(Washington) Habituellement discret, l’ancien président républicain George W. Bush, toujours fortement critiqué pour « sa guerre contre le terrorisme », s’est de nouveau invité dans le débat public américain, cette fois-ci en tant que défenseur de l’immigration, à contre-courant de son propre parti.  

Le 43e président des États-Unis a publié le 20 avril un nouveau livre, qui rassemble des portraits d’immigrés qu’il a peints (Out of Many, One : Portraits of America’s Immigrants).

En partageant les histoires « remarquables » d’immigrés, George W. Bush, 74 ans, a expliqué espérer « humaniser le débat sur l’immigration et la réforme » du système migratoire, dans une tribune publiée dans le Washington Post.  

PHOTO CHRIS DELMAS, AGENCE FRANCE-PRESSE

Le livre Out of Many, One : Portraits of America’s Immigrants de George W. Bush

La sortie de ce livre survient au moment où le démocrate Joe Biden, qui avait promis une politique migratoire plus « humaine » après les années Trump, est aux prises avec la plus forte hausse en 15 ans d’arrivées de migrants à sa frontière Sud.

Ancien gouverneur du Texas, un État frontalier du Mexique fortement marqué par l’immigration, le républicain qui n’a pas réussi à mettre en place des réformes migratoires d’envergure durant sa présidence, a vivement critiqué son parti et les positions anti-immigration qu’il véhicule.  

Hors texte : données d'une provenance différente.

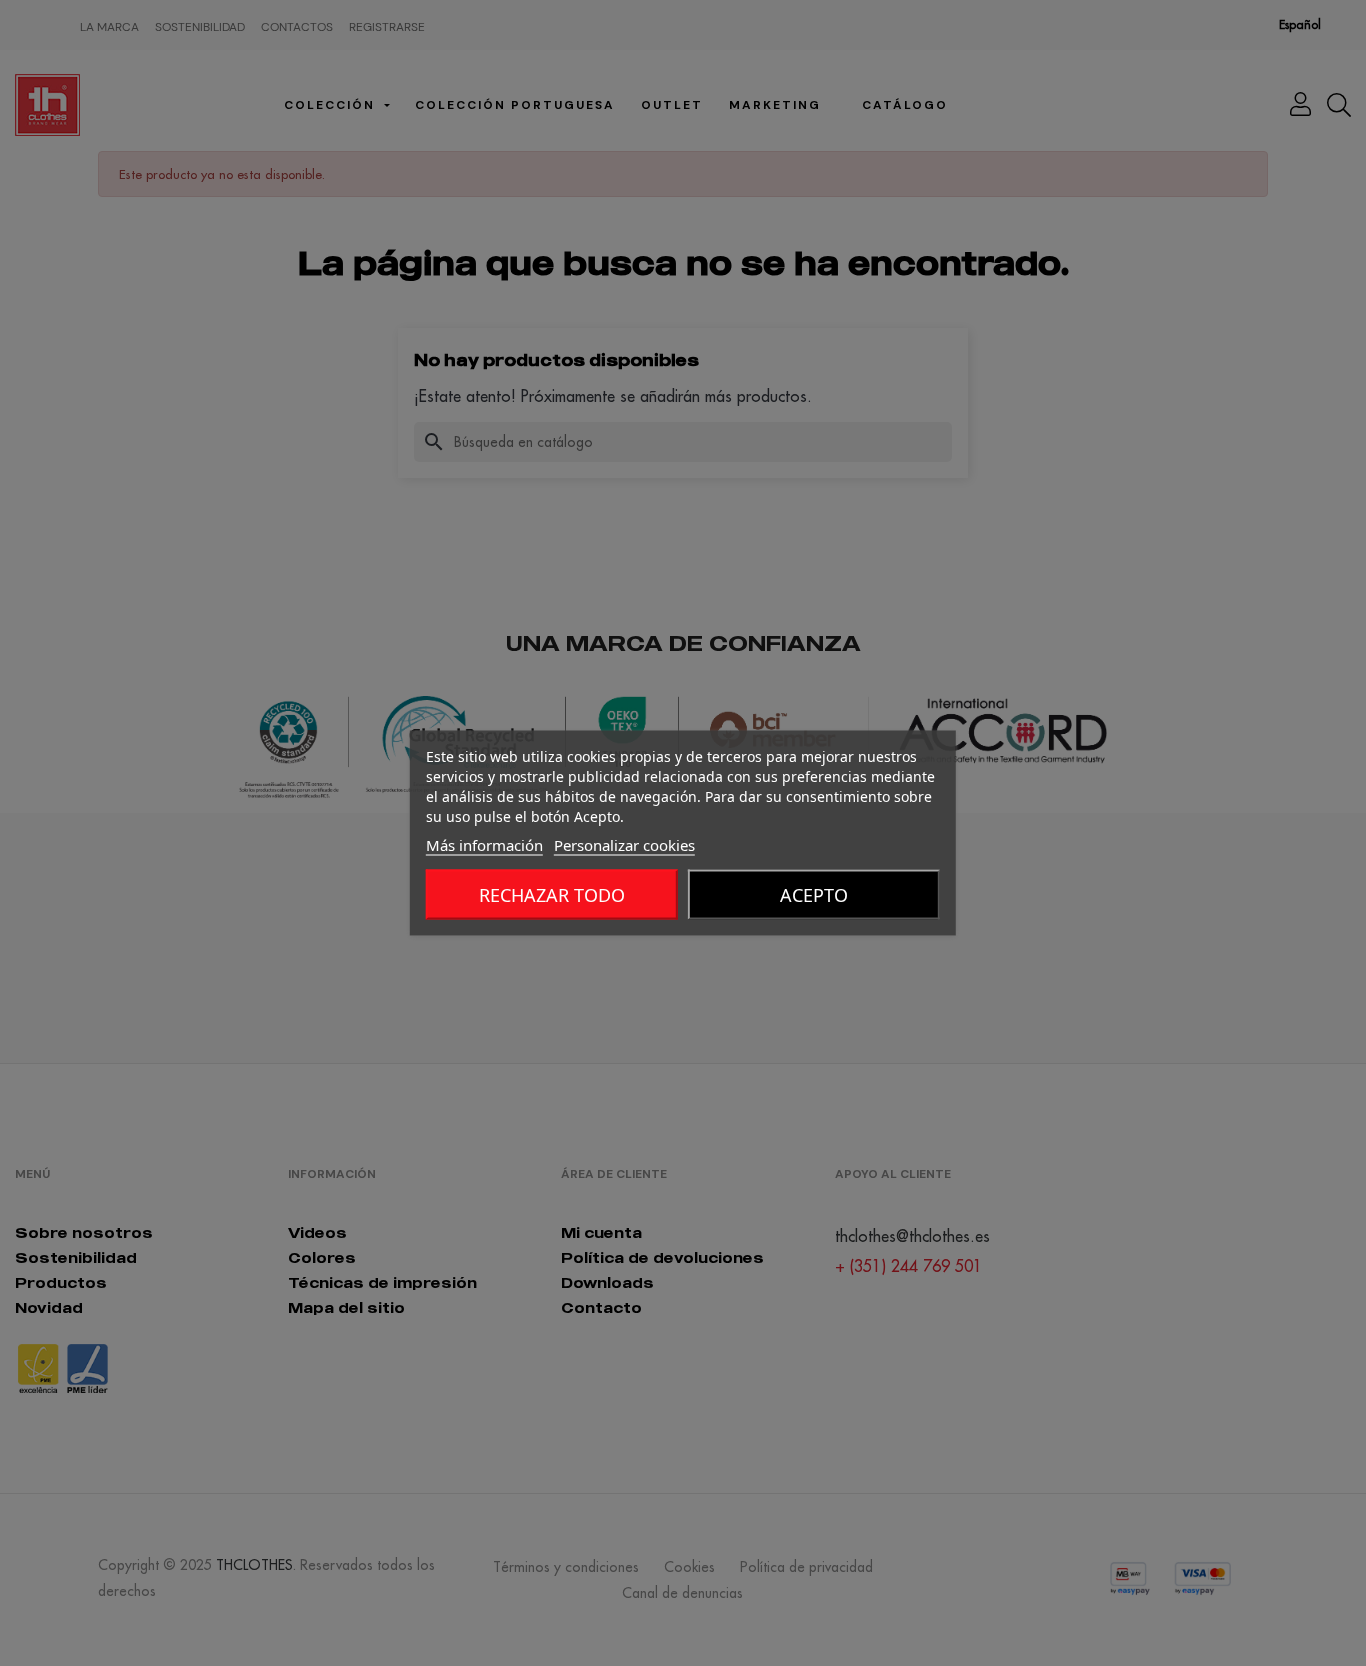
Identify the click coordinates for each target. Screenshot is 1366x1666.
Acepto (814, 895)
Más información (484, 845)
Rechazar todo (552, 895)
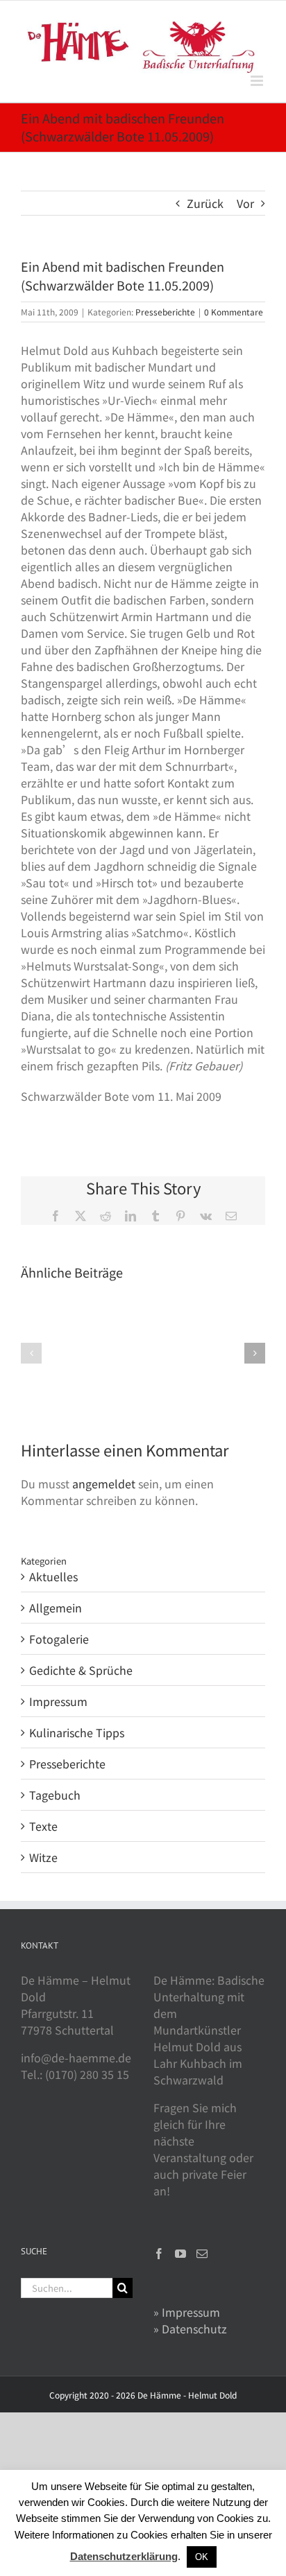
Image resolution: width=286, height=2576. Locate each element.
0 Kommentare (233, 311)
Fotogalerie (59, 1638)
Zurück (205, 203)
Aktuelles (53, 1576)
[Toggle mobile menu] (258, 80)
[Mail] (202, 2253)
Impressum (58, 1701)
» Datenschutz (190, 2328)
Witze (43, 1857)
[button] (31, 1353)
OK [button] (201, 2557)
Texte (43, 1826)
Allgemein (55, 1607)
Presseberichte (165, 311)
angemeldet (103, 1483)
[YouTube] (180, 2253)
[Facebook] (159, 2253)
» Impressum (186, 2312)
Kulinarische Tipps (76, 1732)
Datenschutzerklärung (124, 2556)
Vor (245, 203)
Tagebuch (55, 1794)
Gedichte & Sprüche (81, 1670)
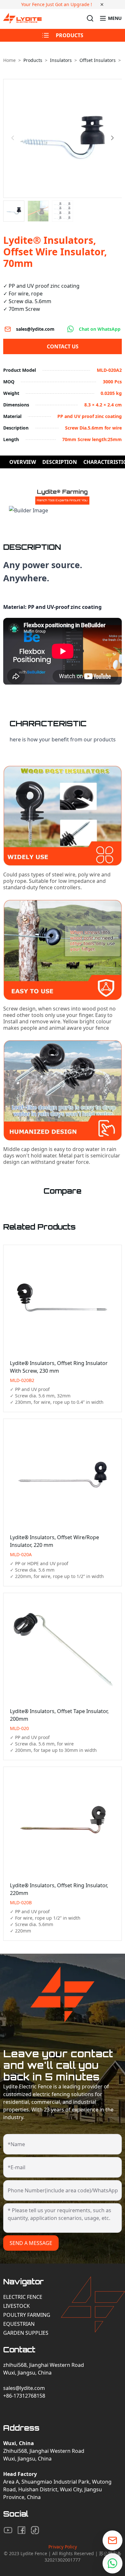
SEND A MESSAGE (31, 2243)
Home (9, 60)
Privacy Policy (62, 2547)
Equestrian (19, 2323)
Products (32, 60)
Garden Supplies (25, 2332)
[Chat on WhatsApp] (112, 2563)
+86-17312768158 (24, 2395)
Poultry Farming (26, 2314)
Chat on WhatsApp (100, 329)
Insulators (61, 60)
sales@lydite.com (35, 329)
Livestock (16, 2305)
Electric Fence (22, 2296)
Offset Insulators (97, 60)
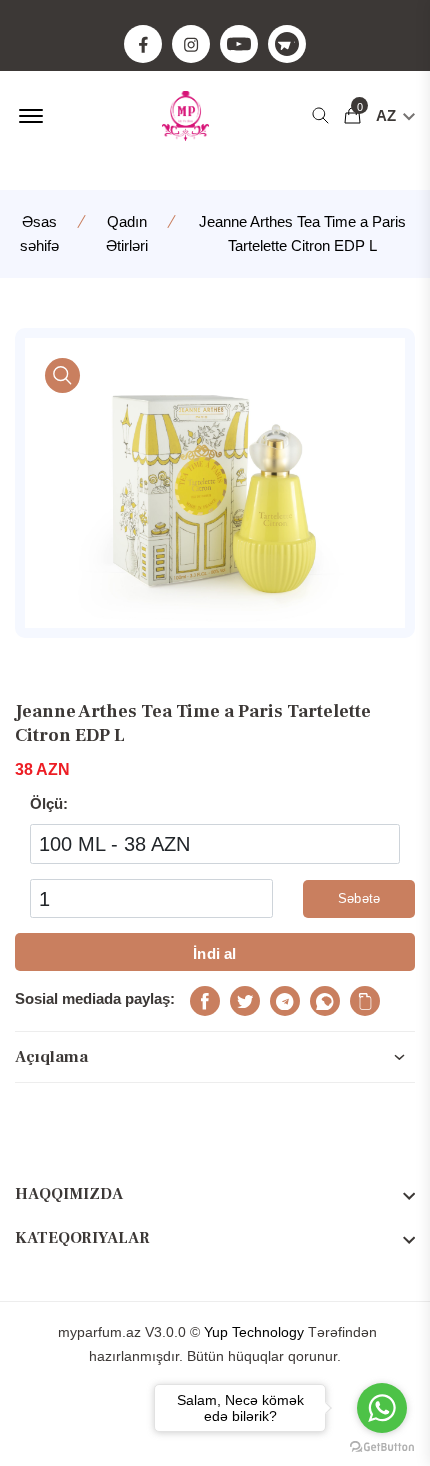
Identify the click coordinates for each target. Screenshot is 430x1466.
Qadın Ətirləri (127, 233)
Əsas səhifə (39, 233)
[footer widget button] (215, 1194)
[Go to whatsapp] (382, 1408)
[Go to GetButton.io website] (382, 1446)
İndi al (214, 953)
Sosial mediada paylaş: (95, 998)
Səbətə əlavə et (359, 904)
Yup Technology (254, 1332)
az (388, 115)
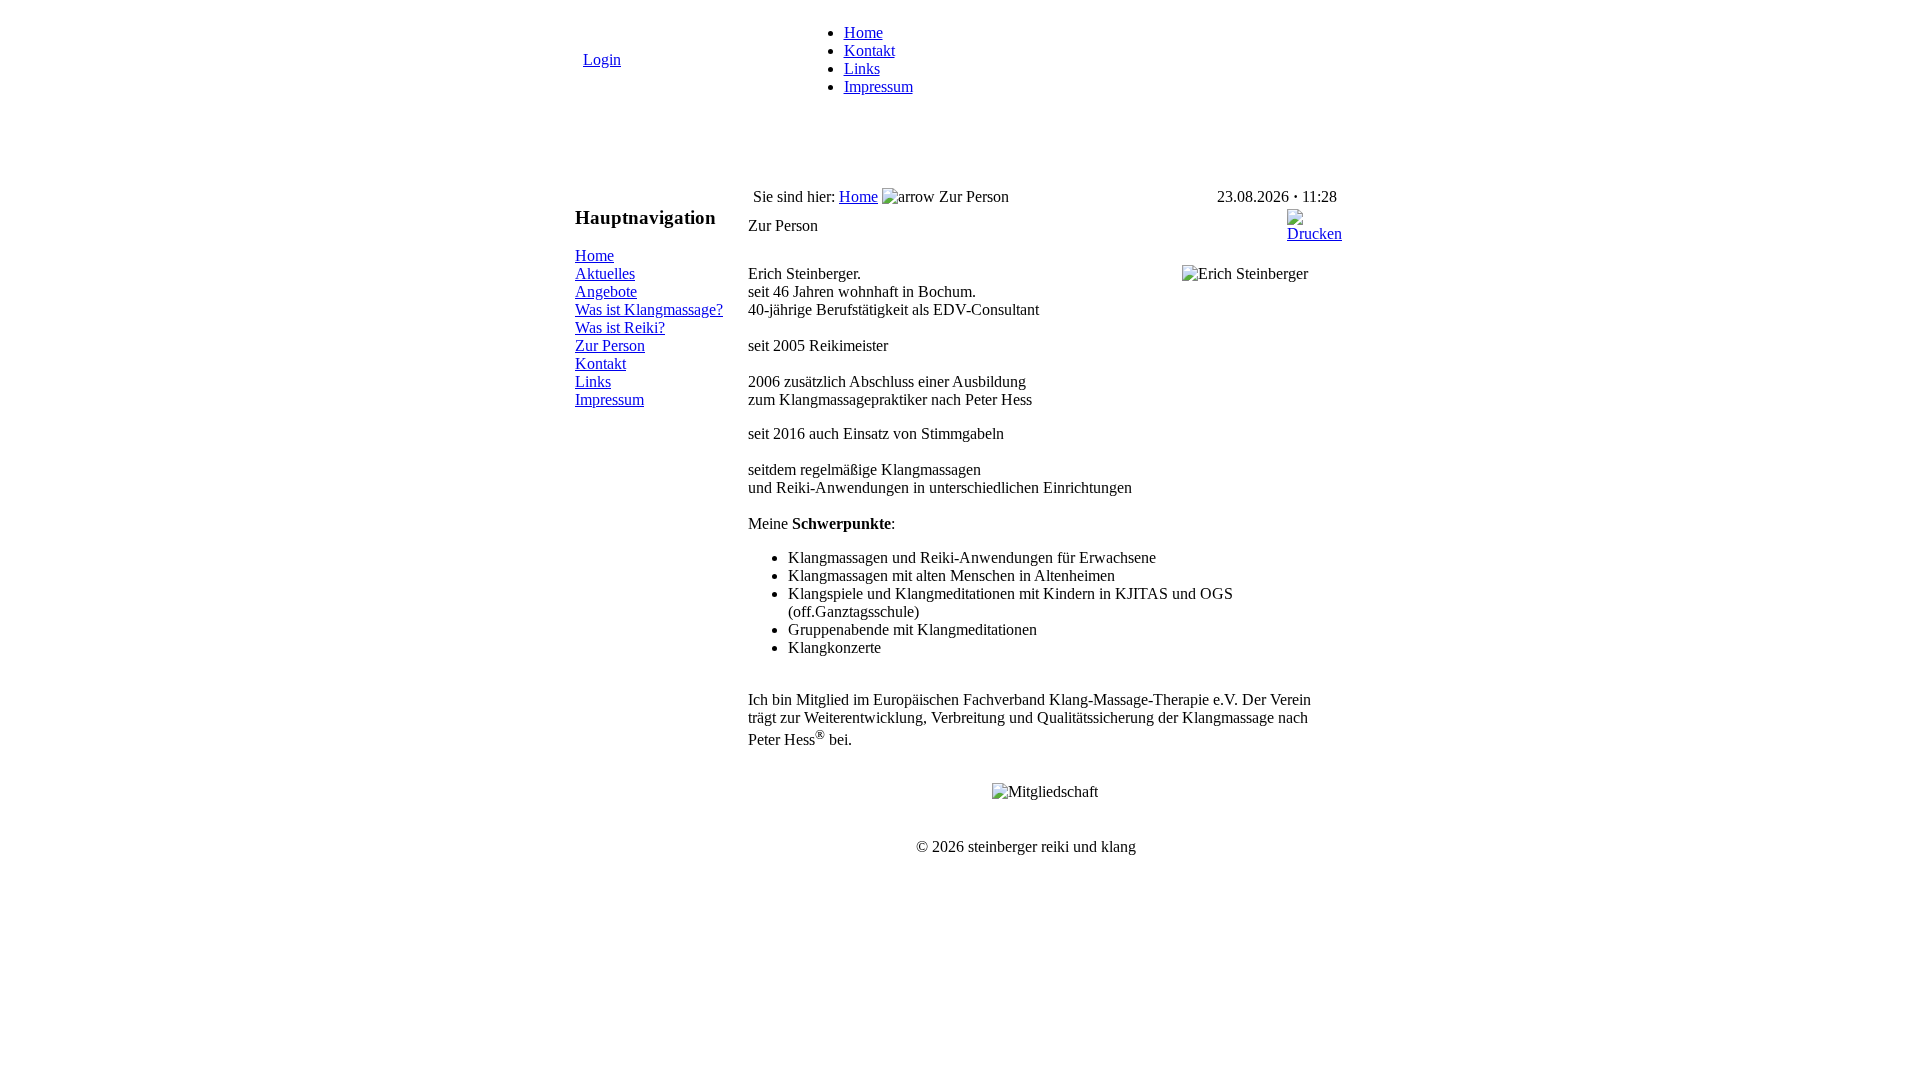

Le parti républicain est devenu « isolationniste, protectionniste et dans une certaine mesure nativiste », a jugé l’ex-président dans un entretien avec NBC Today, évoquant le nativisme, mouvement politique américain qui s’oppose à toute nouvelle immigration.  

George W. Bush défend une voie vers la citoyenneté pour ceux qui sont arrivés aux États-Unis encore enfants, appelés les « Dreamers », et un processus progressif pour les millions de sans-papiers qui vivent aux États-Unis, selon lequel le permis de résidence puis la citoyenneté devraient être mérités.  

Les candidats devraient ainsi payer une amende et leurs arriérés d’impôts, apporter la preuve de leurs années de travail aux États-Unis et de leur bonne connaissance de l’anglais et de l’histoire américaine, et n’avoir aucun antécédent judiciaire.

De telles idées contrastent avec les vues actuelles du parti républicain, et sont plus proches des convictions portées par certains démocrates, qui étaient pourtant en opposition totale à George W. Bush lorsqu’il était au pouvoir.  

L’ancien président républicain est toutefois en faveur d’un renforcement de la frontière avec le Mexique « avec une touche de compassion », même s’il reconnaît que son discours a peu de chance de faire mouche dans les milieux les plus conservateurs.  

« Sauver son héritage »

Le livre de George W. Bush, et sa tournée médiatique, pourraient faire partie d’une stratégie plus large visant à transformer son image d’homme responsable des guerres en Irak et en Afghanistan, qui a coûté aux États-Unis de nombreuses vies, des milliards de dollars et donné naissance à des groupes extrémistes comme l’État islamique.  

« Dans une certaine mesure ce qu’il fait aujourd’hui pourrait avoir pour but de sauver son héritage », détaille à l’AFP Christopher Devine, professeur de sciences politiques à l’Université de Dayton.  

Nous réinterprétons [les actions] des anciens présidents en fonction du contexte de notre propre actualité.

Christopher Devine, professeur à l’Université de Dayton

Après les attaques du 11 septembre 2001, George W. Bush a soudainement dirigé une Amérique unie.  

Mais huit ans plus tard, le républicain a laissé derrière lui un pays englué dans des guerres « sans fin », et plus divisé que jamais, soit un avant-goût des profondes fractures que connaîtront les États-Unis sous la présidence Trump.  

La question de la présence américaine en Afghanistan a de nouveau été mise sur le devant de la scène il y a une dizaine de jours avec l’annonce du président démocrate Joe Biden d’un retrait total des troupes américaines d’ici le 11 septembre, jour du 20e anniversaire des attentats de 2001.

Ayant ordonné l’invasion de l’Irak, George W. Bush est notamment accusé d’avoir autorisé la torture et d’autres violations des droits de l’homme sous sa présidence.  

« Bush comme beaucoup d’autres ont eu une réaction excessive au 11 septembre 2001 », souligne William Banks, professeur de droit à l’Université Syracuse.  

« Il est en cause, ainsi que Dick Cheney [vice-président de l’époque NDLR] et Donald Rumsfeld [secrétaire à la Défense de l’époque, NDLR] pour ces politiques irresponsables », ajoute-t-il.  

Mais pour cet expert, l’irruption de l’ancien président républicain dans le débat sur l’immigration pourrait aussi être liée à une envie sincère de trouver des solutions.